■ Task brief ■
In the data, find the word "agent" and copy out every line that has it.

Entries shown Start Marker

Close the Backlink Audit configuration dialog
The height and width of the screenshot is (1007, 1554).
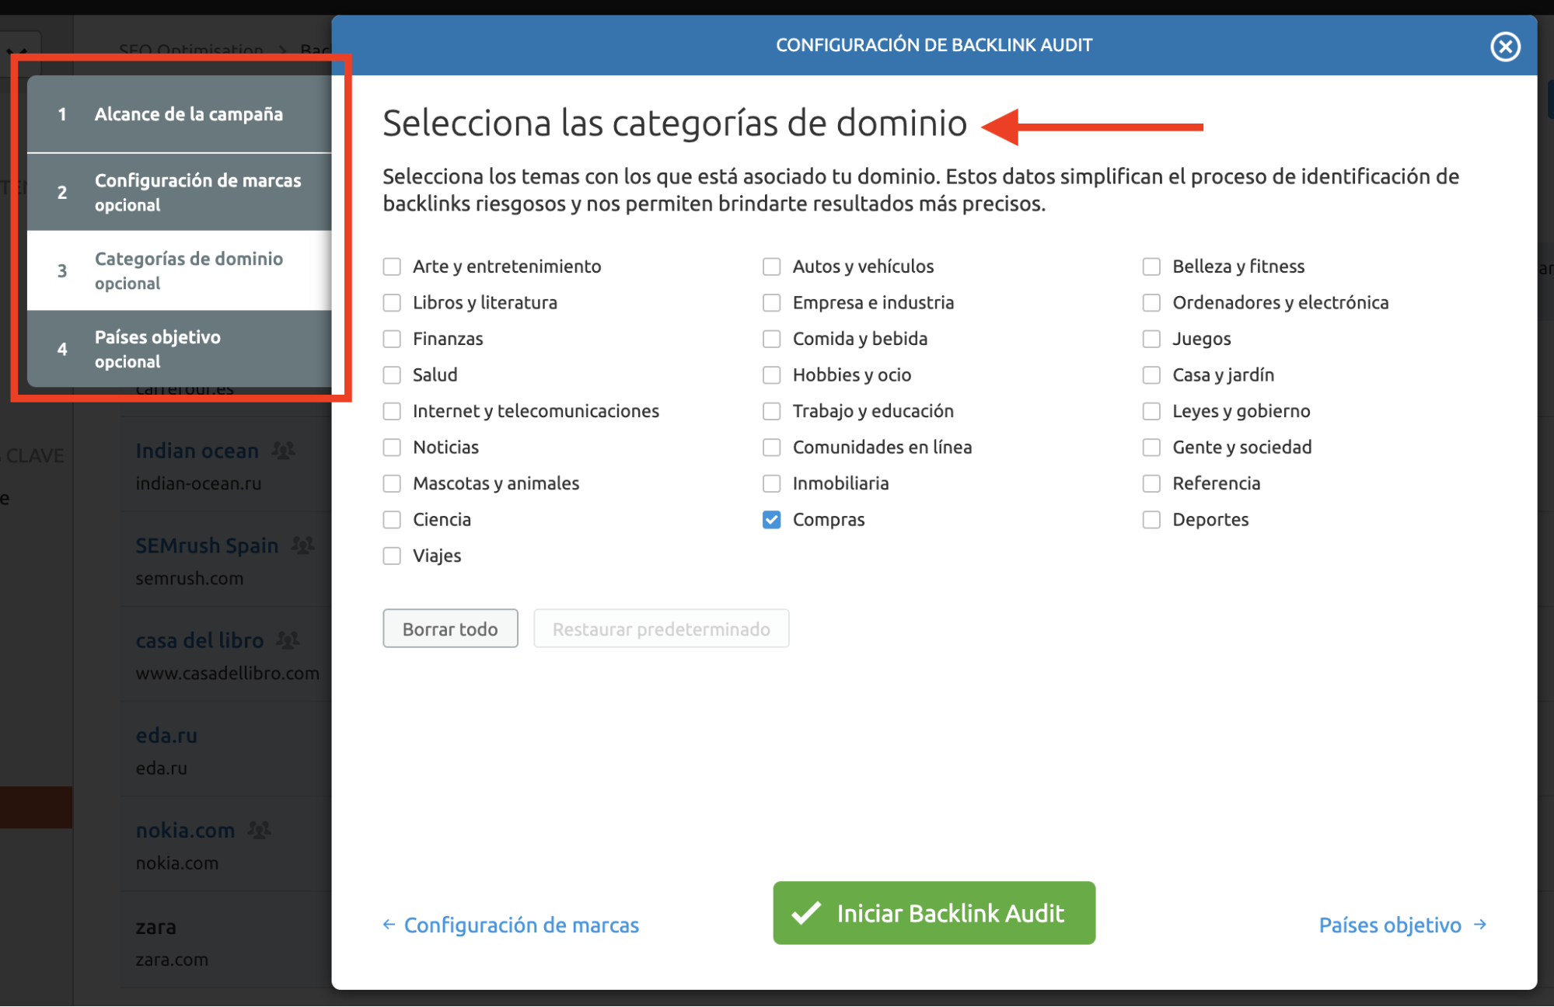(x=1505, y=47)
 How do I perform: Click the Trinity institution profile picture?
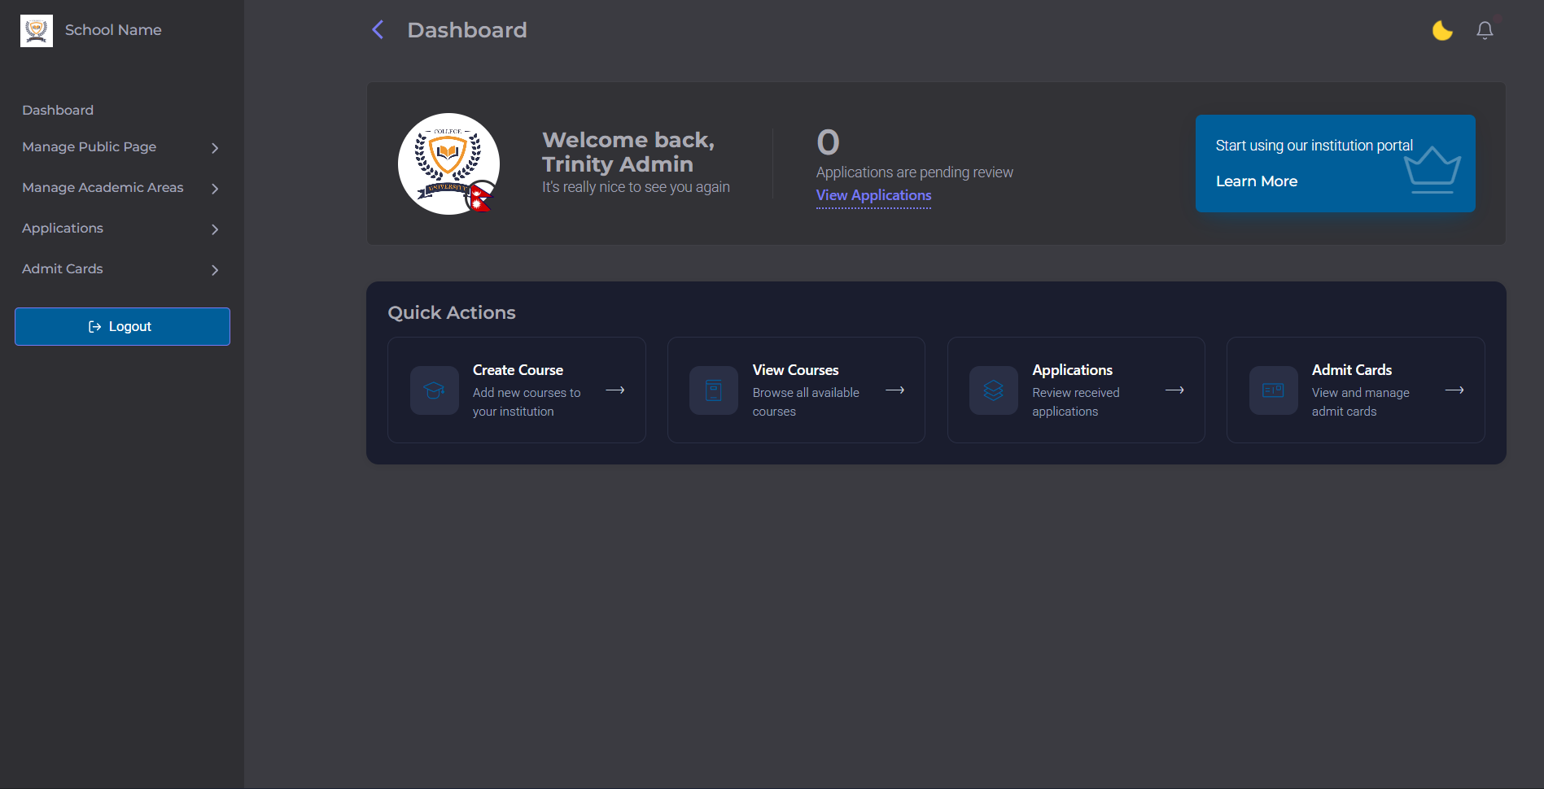(x=448, y=163)
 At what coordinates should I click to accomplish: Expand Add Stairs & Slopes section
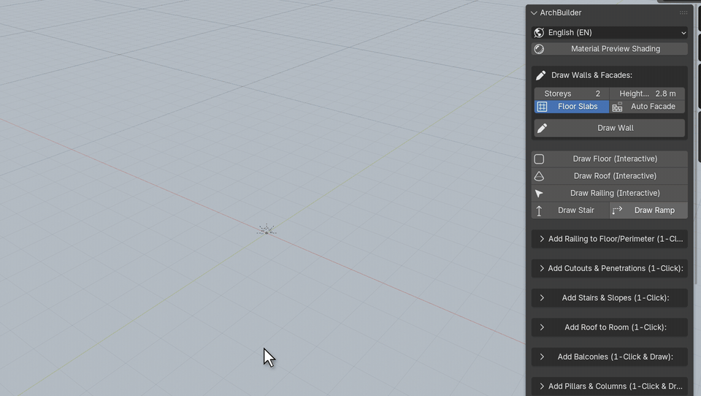click(x=609, y=298)
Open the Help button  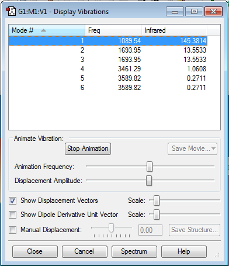(184, 251)
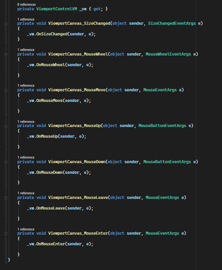Collapse the ViewportCanvas_MouseEnter method

tap(6, 234)
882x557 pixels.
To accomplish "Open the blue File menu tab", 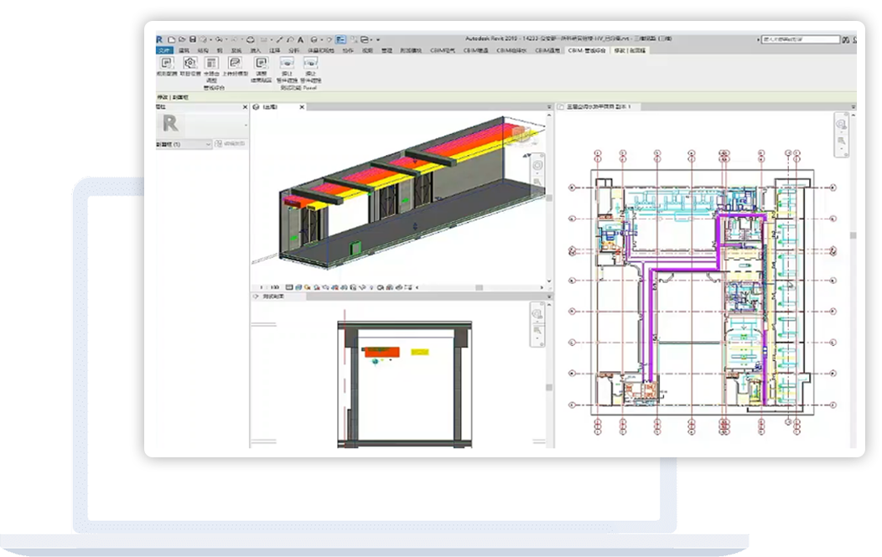I will pyautogui.click(x=163, y=51).
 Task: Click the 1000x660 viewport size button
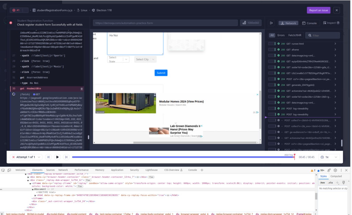(251, 23)
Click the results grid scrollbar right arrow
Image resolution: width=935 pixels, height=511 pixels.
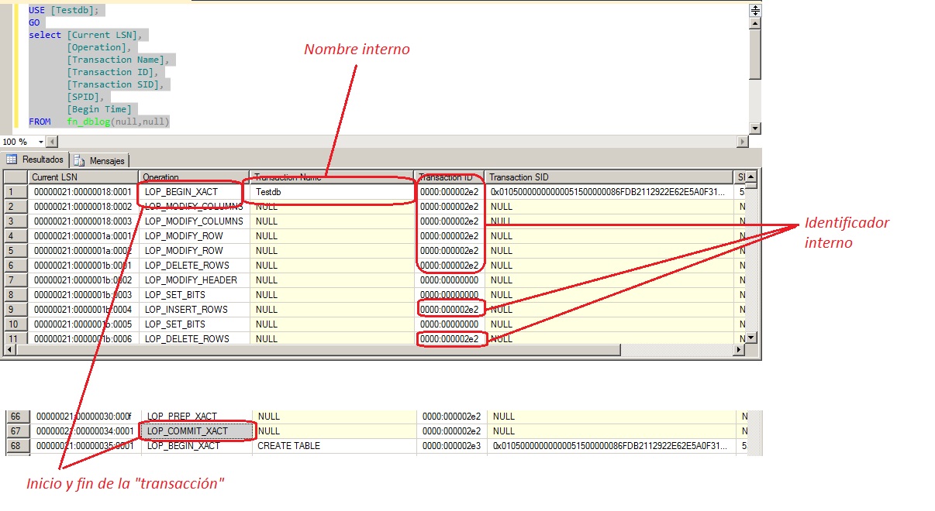[x=739, y=351]
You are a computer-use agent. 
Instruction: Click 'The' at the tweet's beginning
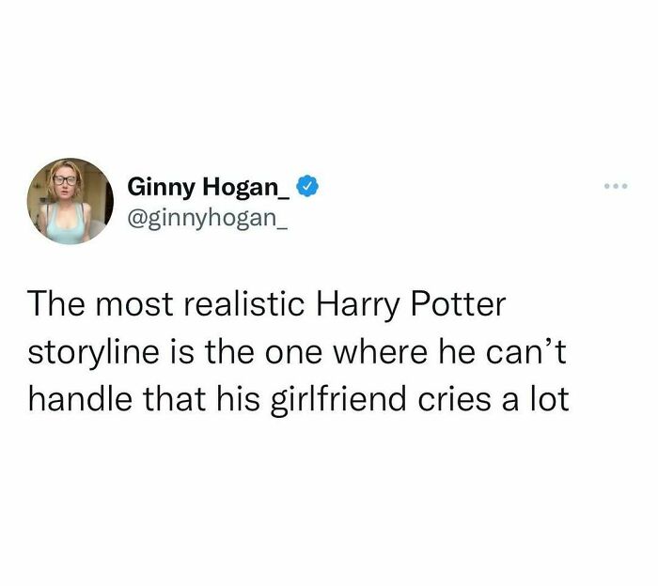coord(55,304)
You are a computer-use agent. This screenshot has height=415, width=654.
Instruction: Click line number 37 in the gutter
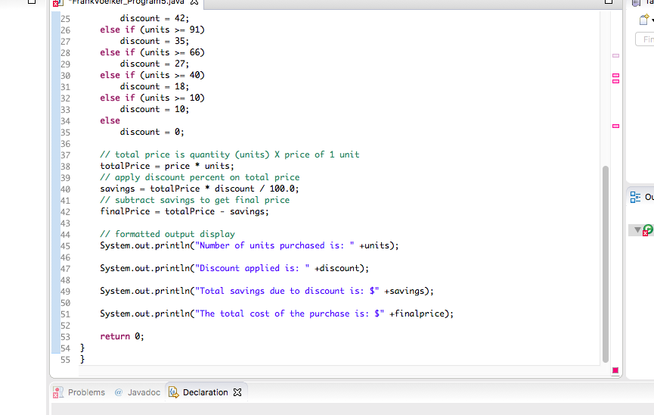click(x=65, y=154)
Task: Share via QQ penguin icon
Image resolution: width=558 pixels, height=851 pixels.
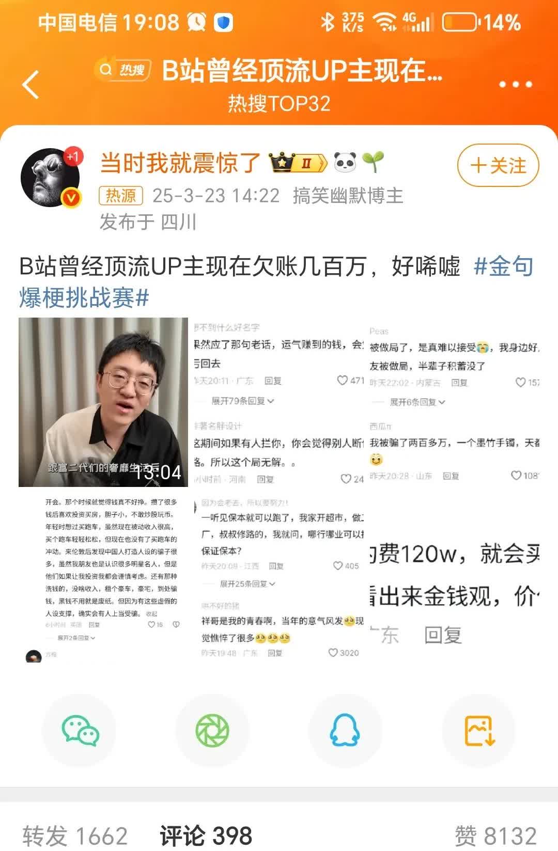Action: [345, 730]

Entries shown End Marker

■ Answer to this task ■
You are a computer-use agent. 
You are a computer-use agent. This screenshot has height=415, width=654.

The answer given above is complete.